There is an unsettling irony in the fact that the imitation conveys truth better than the genuine article. Insofar as these horror mimicries are a response to culture by exploiting a cultural symbol the moment it is freed for cheap and public use and by being produced through the same process of cultural commodity production as all other films, the bloody, horrific, uninspired, cheap, and barbaric nature of such production is made plain and affirmed. Film proper deceptively affirms a particular image of the good life and its correspondence with reality and history, or in its ideal sense subverts and negates such an image with a form of irony. In both cases film must be pierced with a critical eye. But to do the same with horror mimicries seems to be a waste of time since it reveals, if more obviously, what is true for all cultural commodities–to deny their cultural or critical value vindicates the all but explicit intent to make cheap money. Likewise, it would be absurd to take seriously the image of their horror at face value. However, to do so in the context of the modern world–their production–the critical eye sees clearly the other side of the literal coin to be bloody horror all the same. To be sure, such “filmmakers” have no intent of honestly offering and claiming their horrific picture as having correspondence with reality; rather, this correspondence is also a determinate consequence of its production. This commodity is forcibly horrific and forcibly makes a claim to truth. The final image it bears, therefore, because it is forced and reinforced by the nature of cultural production, can be fairly considered to be a representation of culture today.

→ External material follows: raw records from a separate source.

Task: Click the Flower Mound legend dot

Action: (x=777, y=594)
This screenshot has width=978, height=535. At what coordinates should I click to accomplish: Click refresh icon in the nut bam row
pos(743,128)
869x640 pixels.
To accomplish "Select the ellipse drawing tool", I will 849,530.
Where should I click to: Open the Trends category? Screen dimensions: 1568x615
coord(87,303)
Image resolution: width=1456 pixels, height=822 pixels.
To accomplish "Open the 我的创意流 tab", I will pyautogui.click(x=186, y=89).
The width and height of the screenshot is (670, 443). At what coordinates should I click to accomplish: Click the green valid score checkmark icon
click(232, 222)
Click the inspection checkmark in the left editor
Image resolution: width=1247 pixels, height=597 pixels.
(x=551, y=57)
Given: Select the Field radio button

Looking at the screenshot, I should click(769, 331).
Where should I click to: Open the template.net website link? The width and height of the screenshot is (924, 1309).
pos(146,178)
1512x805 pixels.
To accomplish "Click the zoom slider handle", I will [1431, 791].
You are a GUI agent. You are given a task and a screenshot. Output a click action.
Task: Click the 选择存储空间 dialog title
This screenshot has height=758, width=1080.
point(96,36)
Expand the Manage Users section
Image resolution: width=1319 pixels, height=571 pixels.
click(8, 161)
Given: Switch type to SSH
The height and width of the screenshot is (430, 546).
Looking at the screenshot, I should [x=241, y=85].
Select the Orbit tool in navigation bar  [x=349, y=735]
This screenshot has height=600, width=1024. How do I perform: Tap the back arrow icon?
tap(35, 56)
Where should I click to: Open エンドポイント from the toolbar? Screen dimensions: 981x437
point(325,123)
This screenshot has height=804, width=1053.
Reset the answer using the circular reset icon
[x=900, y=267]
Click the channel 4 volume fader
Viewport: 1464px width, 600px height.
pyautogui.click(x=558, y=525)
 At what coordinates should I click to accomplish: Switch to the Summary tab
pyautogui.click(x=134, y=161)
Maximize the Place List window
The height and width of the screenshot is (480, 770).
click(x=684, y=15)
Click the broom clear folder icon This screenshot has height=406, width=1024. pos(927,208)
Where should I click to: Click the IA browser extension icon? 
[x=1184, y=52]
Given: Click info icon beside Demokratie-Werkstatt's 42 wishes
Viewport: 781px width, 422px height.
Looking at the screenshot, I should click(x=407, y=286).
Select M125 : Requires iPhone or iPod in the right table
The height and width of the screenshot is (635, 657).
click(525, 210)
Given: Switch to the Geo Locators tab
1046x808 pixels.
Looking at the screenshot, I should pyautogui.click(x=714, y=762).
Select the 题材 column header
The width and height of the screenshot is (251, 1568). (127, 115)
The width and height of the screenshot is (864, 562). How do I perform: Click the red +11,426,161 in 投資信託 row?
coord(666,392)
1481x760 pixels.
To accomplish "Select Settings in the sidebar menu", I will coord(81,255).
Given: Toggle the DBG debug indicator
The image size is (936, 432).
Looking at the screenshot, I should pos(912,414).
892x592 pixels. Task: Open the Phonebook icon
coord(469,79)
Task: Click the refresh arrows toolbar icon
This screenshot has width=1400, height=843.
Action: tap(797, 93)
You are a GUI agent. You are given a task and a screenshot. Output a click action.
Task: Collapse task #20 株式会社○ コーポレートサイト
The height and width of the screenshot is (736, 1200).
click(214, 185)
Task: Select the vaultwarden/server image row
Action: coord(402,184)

In sum, the reality of cultural production, particularly in film, provides a disturbing foundation for taking these cash-grabbing slashers, this horrific horrific garbage, as a metaphor for the state of modern culture and its participants. It is disturbing because this claim is utterly absurd both prima facie and in the final analysis. A film or cultural commodity’s correspondence with reality, if not uncommonly believed either consciously or unconsciously, is deceptive at its typical worst. The B Movie horror is itself too absurd to be believed, but for precisely this reason serves the same ideological function by making AAA Oscar bait more believable. To then take seriously a cultural commodity which can’t even do that, a cultural commodity intentionally and forcibly reduced to all but dollars and cents, this blood-drenched thing that I’m running out of names for, is basically delusional. But because it exists in the world, because of how it was brought about, because of the nature of production, it’s rationally justifiable.

If the upshot is that, yes, this particular image is a metaphor for our reality, it is still up to us to draw the line. Culture today is indeed haunted by a cast of vampires, zombies, and ghosts. The lifeblood of what we would want culture to be, along with its artists and laborers, is drained by the means through which culture is itself produced. There is nothing simpler than the image of blood to signify the suffering of labor today, and how it stains everything working hands produce, however once beautiful. One almost feels sorry for Mickey Mouse seeing his original form stained red. Such an image evokes a longed-for cartoon innocence as a phantasm. With it ought to be the realization that it was never anything more.